Steuern für die Versorgungssicherheit

Vor dem Hintergrund eines durch PV-Einspeisung zeitweise hoch ausgelasteten Stromnetzes gewinnt die Steuerbarkeit von Anlagen für Verteilnetzbetreiber an Bedeutung. Um Leitungen oder Transformatoren vor Überlastung zu schützen, kann es insbesondere zur sogenannten „Mittagsspitze“ notwendig werden, PV-Anlagen zeitweise in ihrer Leistung zu reduzieren.

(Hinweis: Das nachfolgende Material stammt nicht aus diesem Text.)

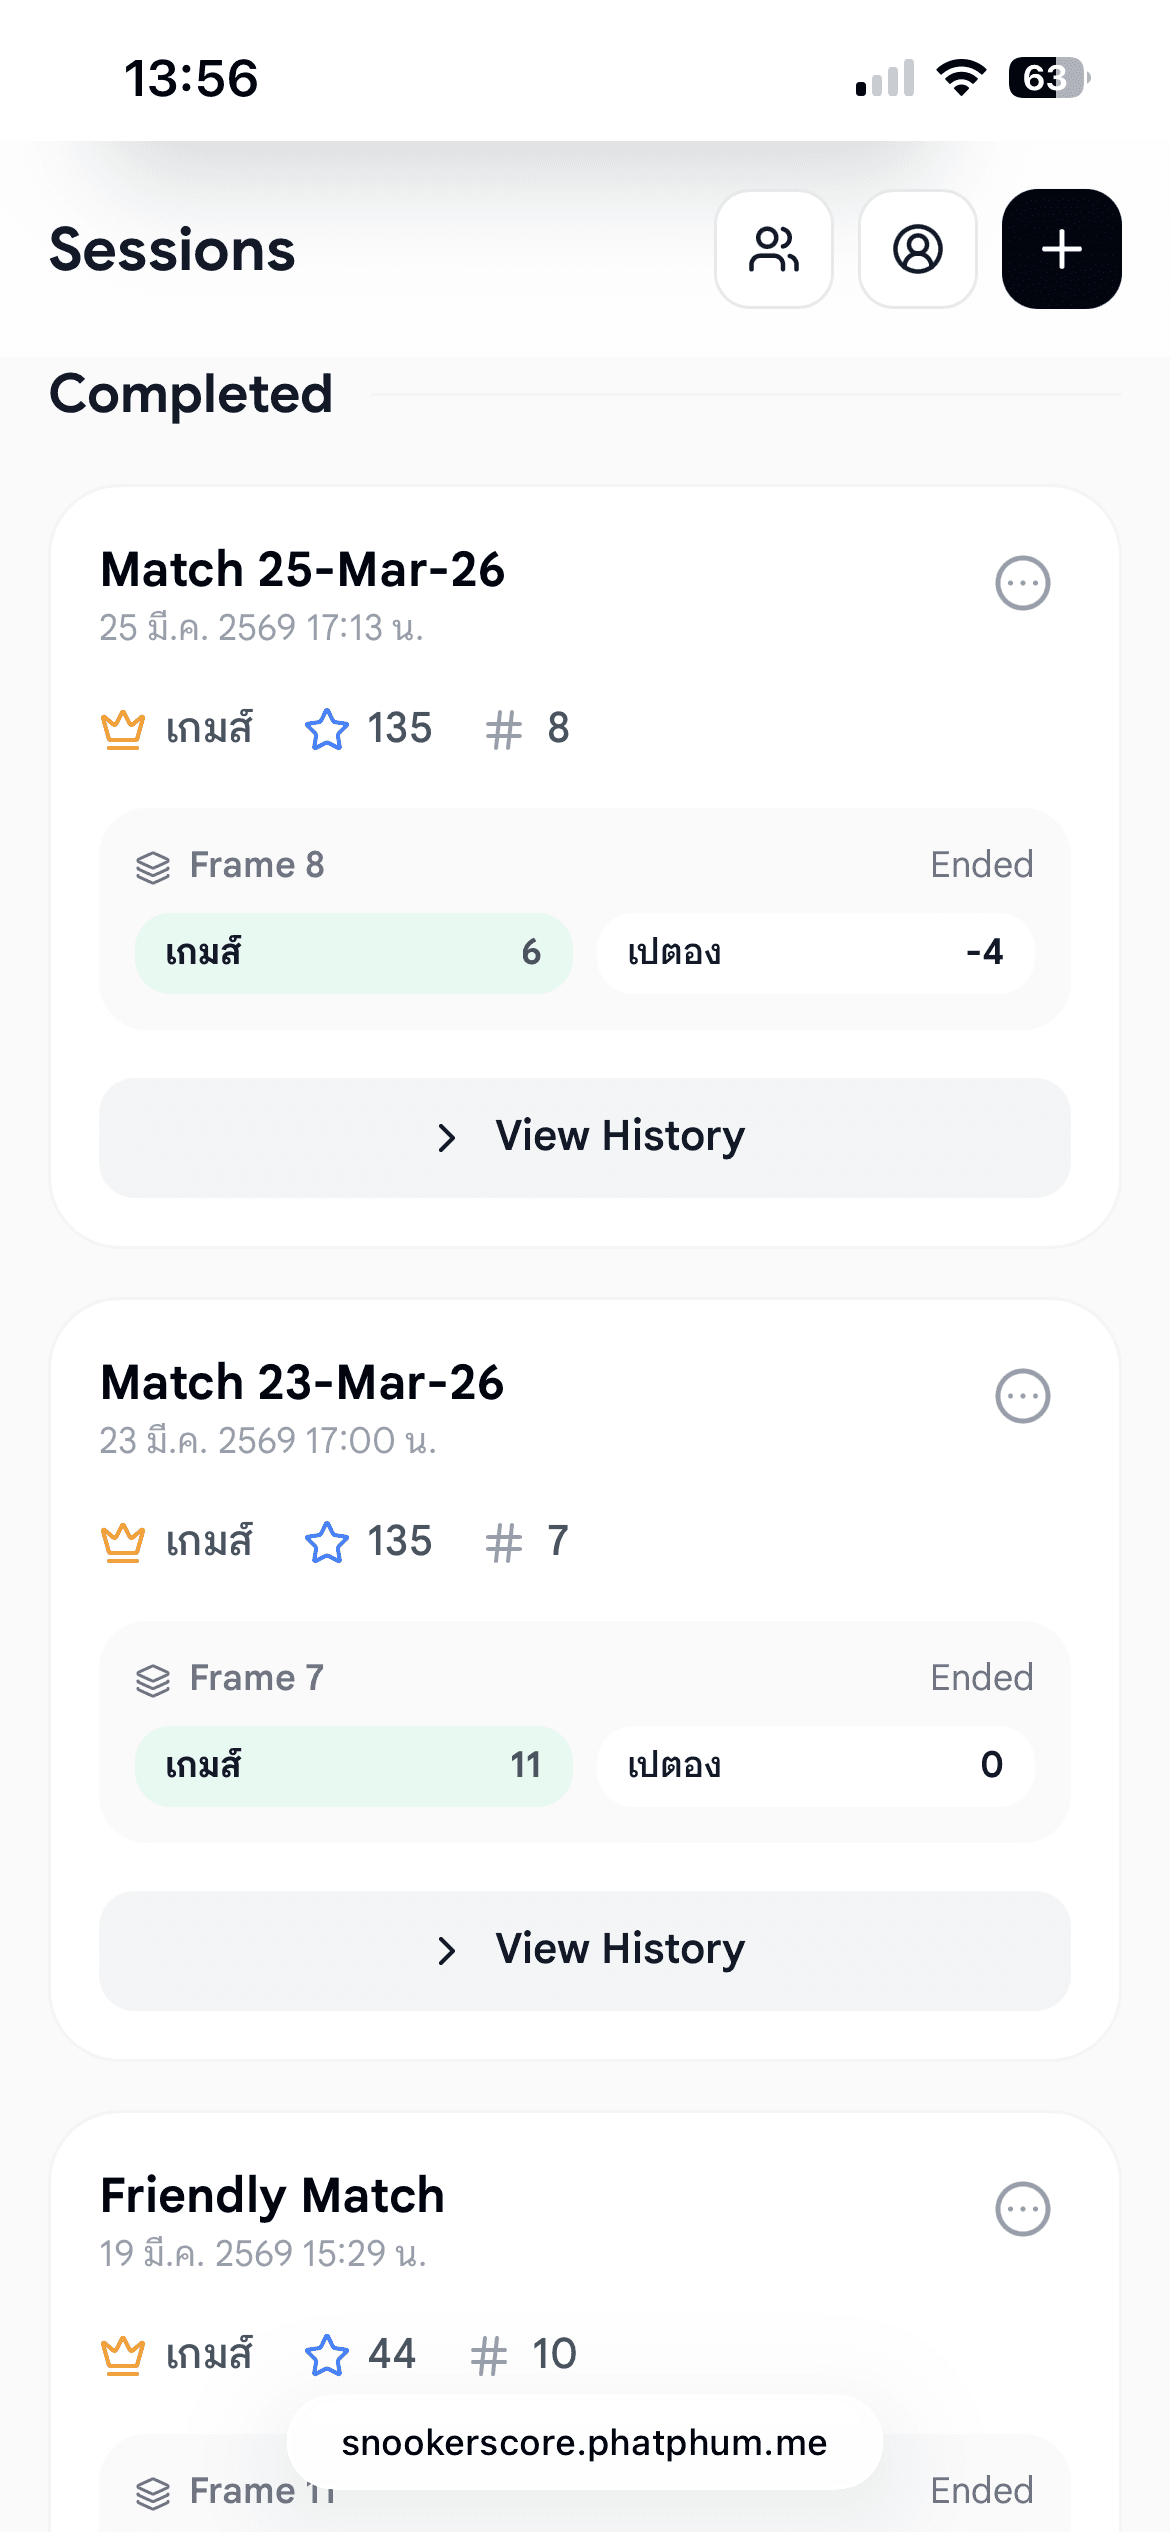Open options menu for Match 25-Mar-26
The height and width of the screenshot is (2532, 1170).
(1022, 583)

Der regionalisierte Smart-Meter-Rollout mit Fokus auf „PV-Hotspots“ leistet somit perspektivisch einen wichtigen Beitrag zur Versorgungssicherheit – ein Ziel, das Anlagenbetreibende und N-ERGIE Netz GmbH gemeinsam haben.

Aufholjagd bei der Quote

Mitte November 2025 waren bereits mehr als 10.000 Smart Meter im Netzgebiet der N-ERGIE installiert und ins Kommunikationsnetz eingebunden. Im Gegensatz zu den Funktechnologien, die zuvor erprobt wurden, nutzt BPL das Stromnetz als Datenautobahn. Damit gelingt die Kommunikation in über 90 Prozent der Einbauten. Vorherige Tests mit der eigentlich vorgesehenen LTE-Funkverbindung hatten im Netzgebiet der N-ERGIE Netz GmbH lediglich eine Erreichbarkeit von etwa 65 Prozent ergeben.

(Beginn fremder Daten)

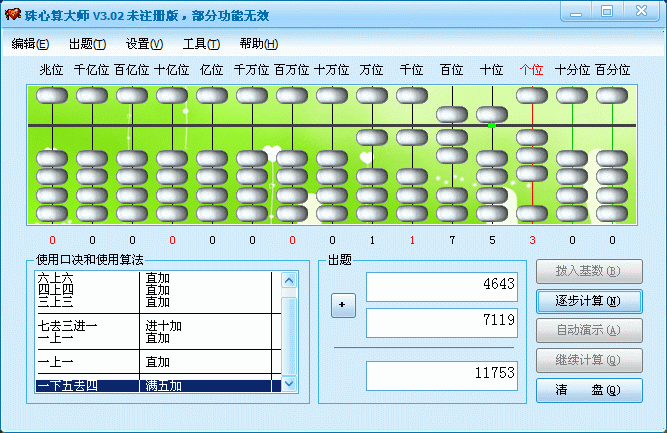Click the lowered upper bead on 十位 rod
The height and width of the screenshot is (433, 667).
coord(492,114)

Im Sommer 2025 stellte die N-ERGIE ihre Strategie auf BPL um: „Wir haben beim Smart-Meter-Rollout durch die schlechte Erreichbarkeit mit LTE-Funkverbindung viel Zeit verloren. Jetzt holen wir kräftig auf – wenn es keine weiteren Lieferengpässe bei den intelligenten Zählern gibt“, stellt Andreas Fabri, Leiter Messtellenbetrieb, zufrieden fest.